Text shown
* BEGIN *

On Sun, Oct 12, 2014 at 12:36 PM, Zeev Suraski <z...@zend.com> wrote:

>
> For the record, I don't feel strongly about # comments, but I do think that
> we should have good reasons to actually *remove* features that are better
> than "this is how it's done".  Valid reasons can be performance penalties of
> keeping the feature, security issues, or potential significant reduction in
> codebase complexity.  I'm not sure whether # comments fall into any of these
> buckets, but sounds like they don't.
>
> <broken_record>Each and every feature we break makes it a bit more difficult
> to upgrade.  The more difficult we make it - the more people are likely to
> stick with old insecure versions, or visit alternative
> options</broken_record>

I have to agree with Zeev here, with one additional note.

We have chosen to deprecate features, including ext/mysql. If we now
decide not to remove some of them for 7, we may just remove the
deprecation flag as we are going to support them for the next decade
as well, whether we like it or not.

* END *

Given information
* BEGIN *

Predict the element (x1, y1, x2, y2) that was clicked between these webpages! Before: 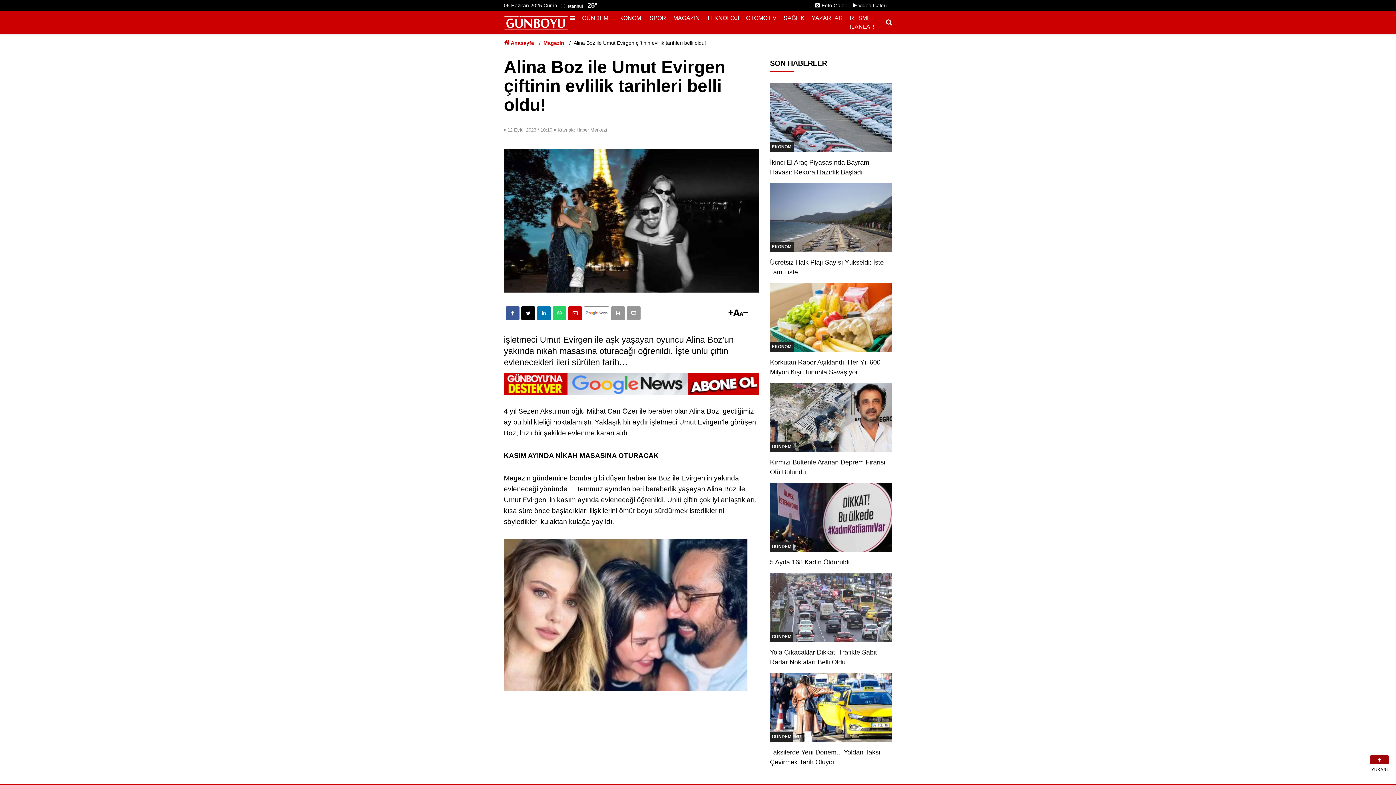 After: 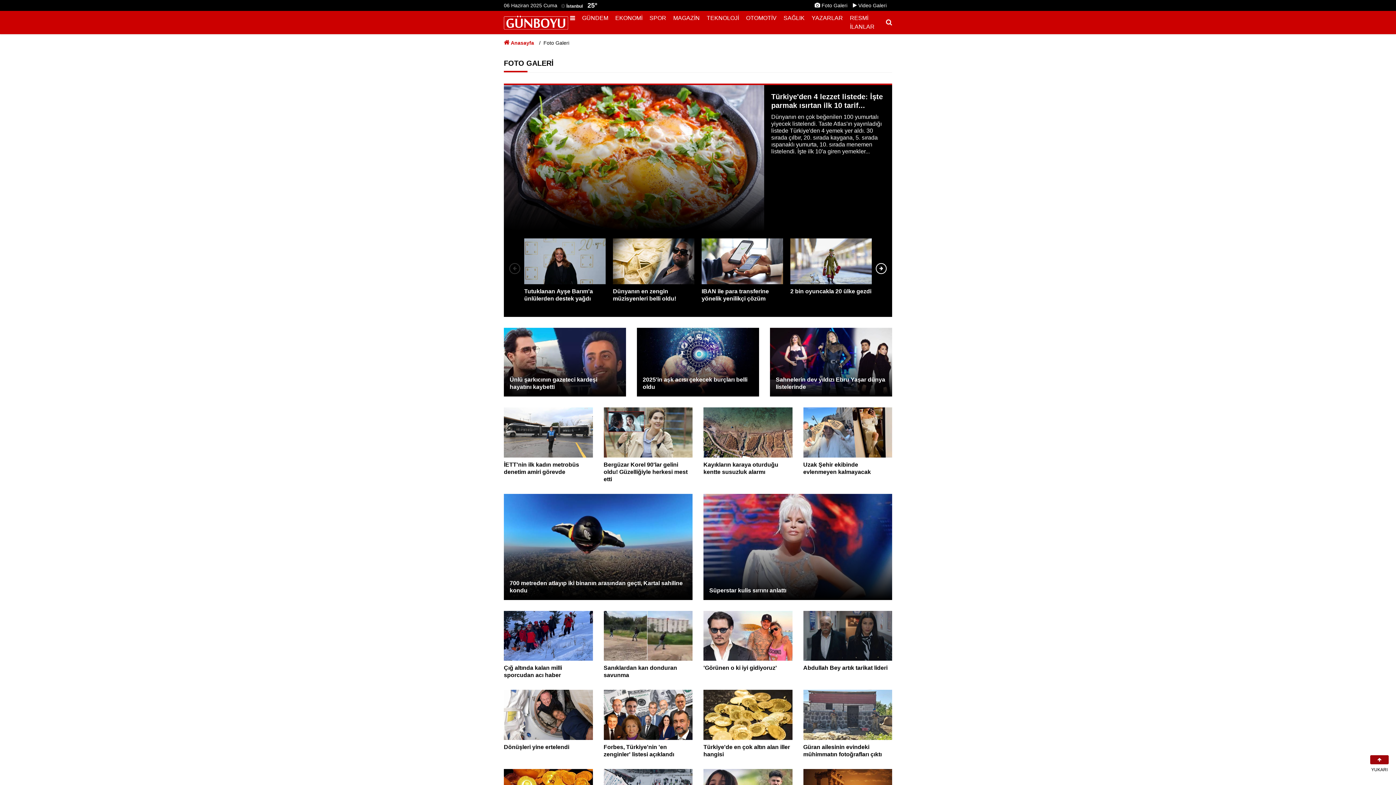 Action: bbox: (814, 2, 847, 8) label:  Foto Galeri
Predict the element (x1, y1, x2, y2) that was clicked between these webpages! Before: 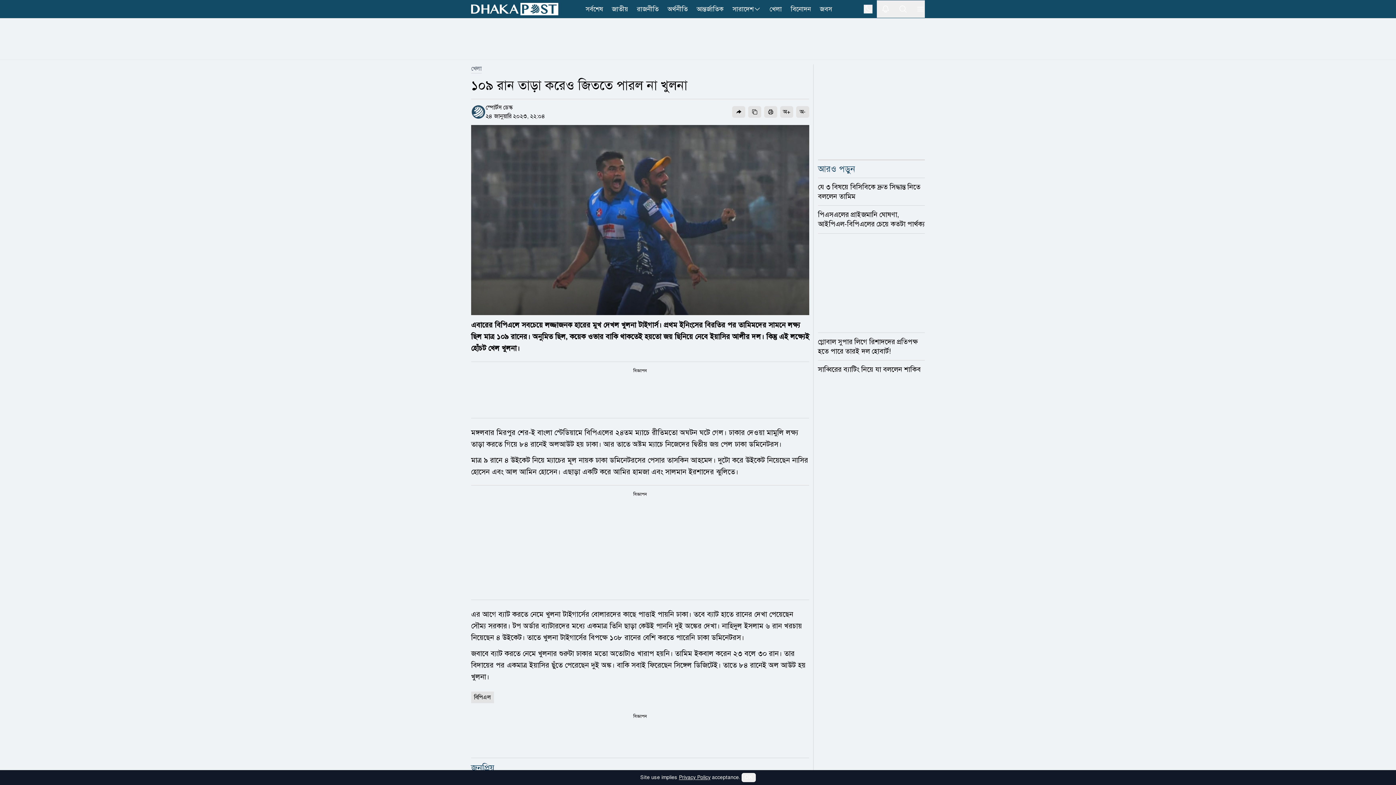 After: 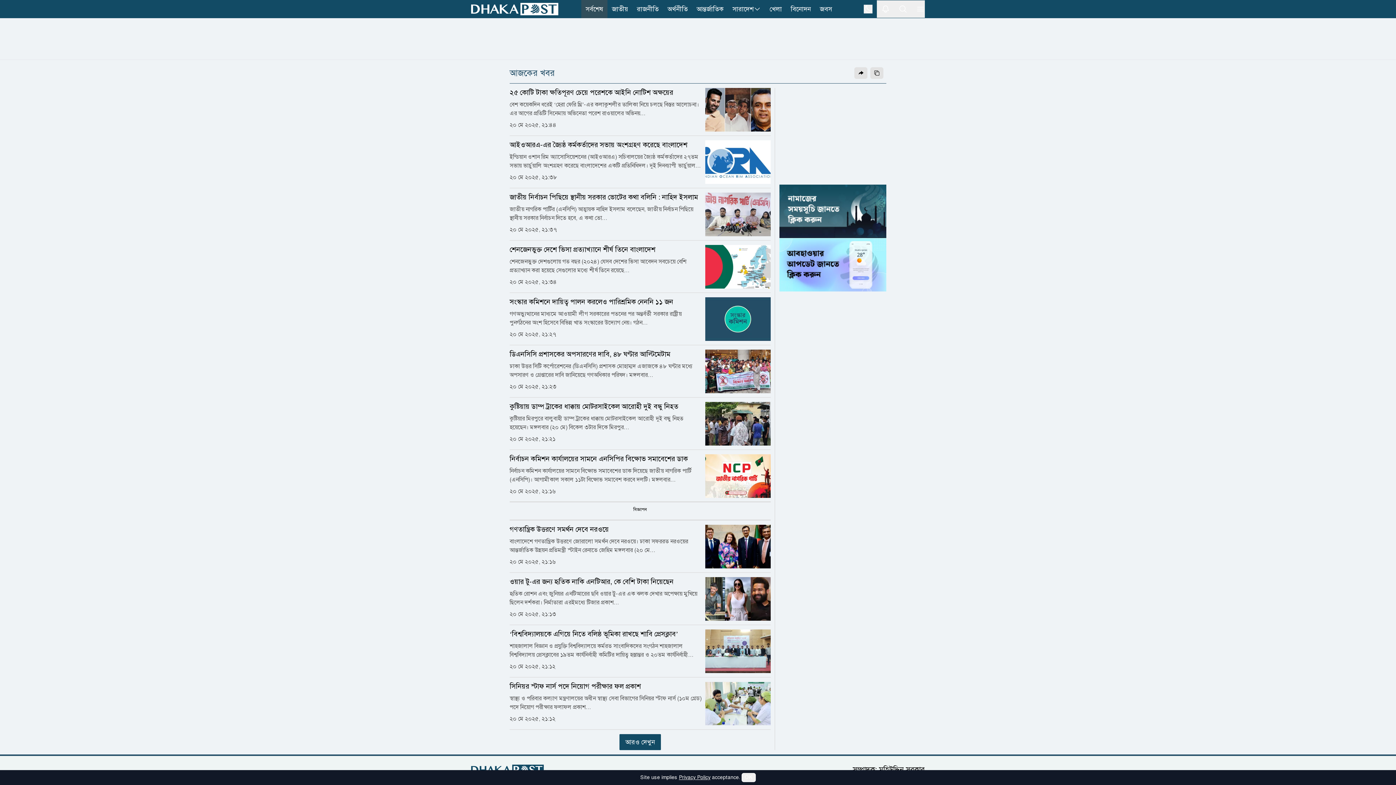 Action: label: সর্বশেষ bbox: (581, 0, 607, 18)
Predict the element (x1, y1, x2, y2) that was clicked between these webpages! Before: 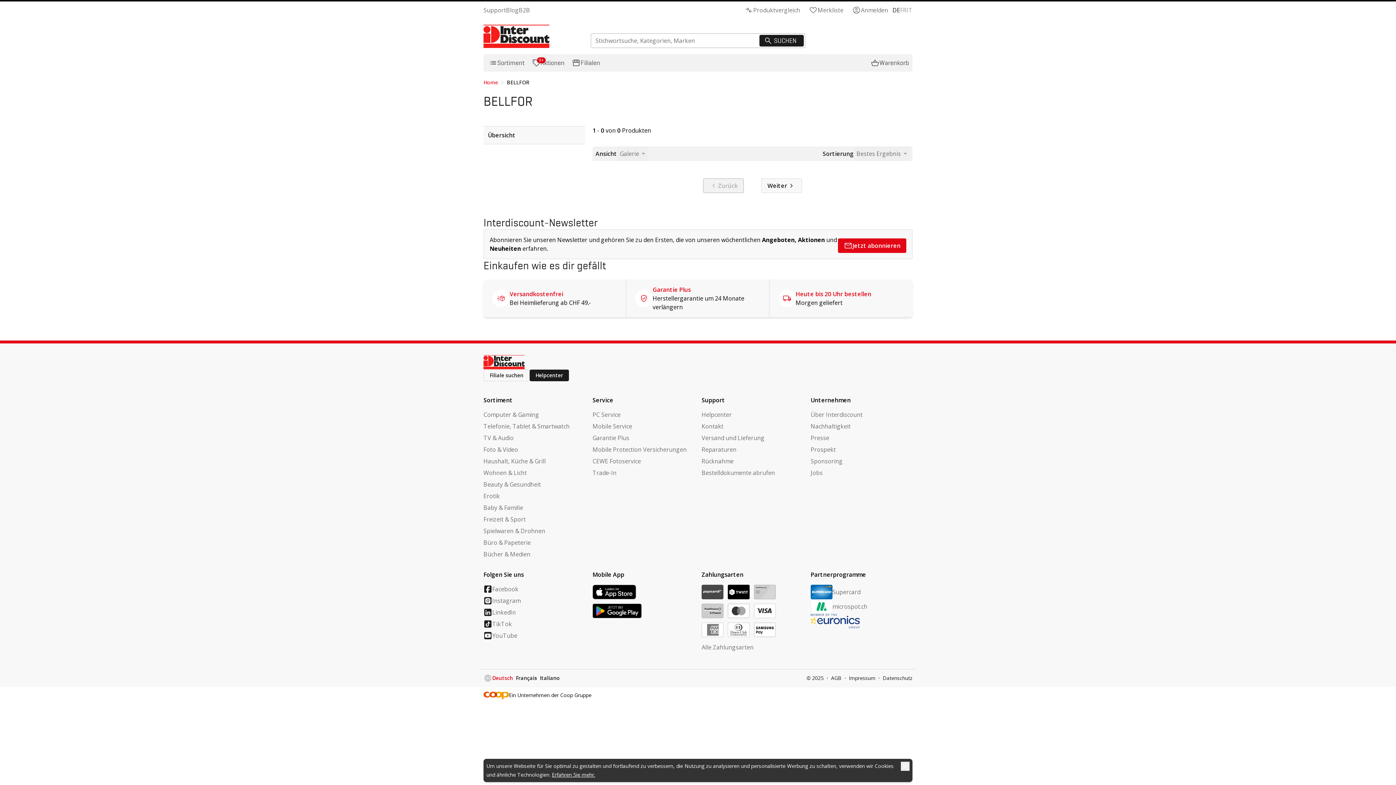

* END *

Stated task 1
Please pull out, word for word, the part of the email about deprecating features that opens with the words containing "On Sun, Oct" and closes with "like they don't.".
Stated task 2
Extend the email about deprecating features, picking up after its last sentence.

Response 1
On Sun, Oct 12, 2014 at 12:36 PM, Zeev Suraski <z...@zend.com> wrote:

>
> For the record, I don't feel strongly about # comments, but I do think that
> we should have good reasons to actually *remove* features that are better
> than "this is how it's done".  Valid reasons can be performance penalties of
> keeping the feature, security issues, or potential significant reduction in
> codebase complexity.  I'm not sure whether # comments fall into any of these
> buckets, but sounds like they don't.

Response 2
>From the distros/pecl vs core, it is in my humble opinion, a non
issue. Most of the major applications support alternative drivers now,
including the most conservative ones like Wordpress (it is not badly
meant, only a a statement about the situation). Distros tend to enable
by default what the core provides or enables by default. PHP7 will be
no different. Keeping it forever won't help. Removing it may not help
as much as we wish but it will be a clear, loud and unambiguous
signal, which is a good step forward.

I also agree to have more options to vote on. Mass voting may hide
something most of us won't notice.

I also like to discuss what we do for the deprecated features we won't
remove. Keeping the deprecated flags for the sake of keeping it sounds
not so good.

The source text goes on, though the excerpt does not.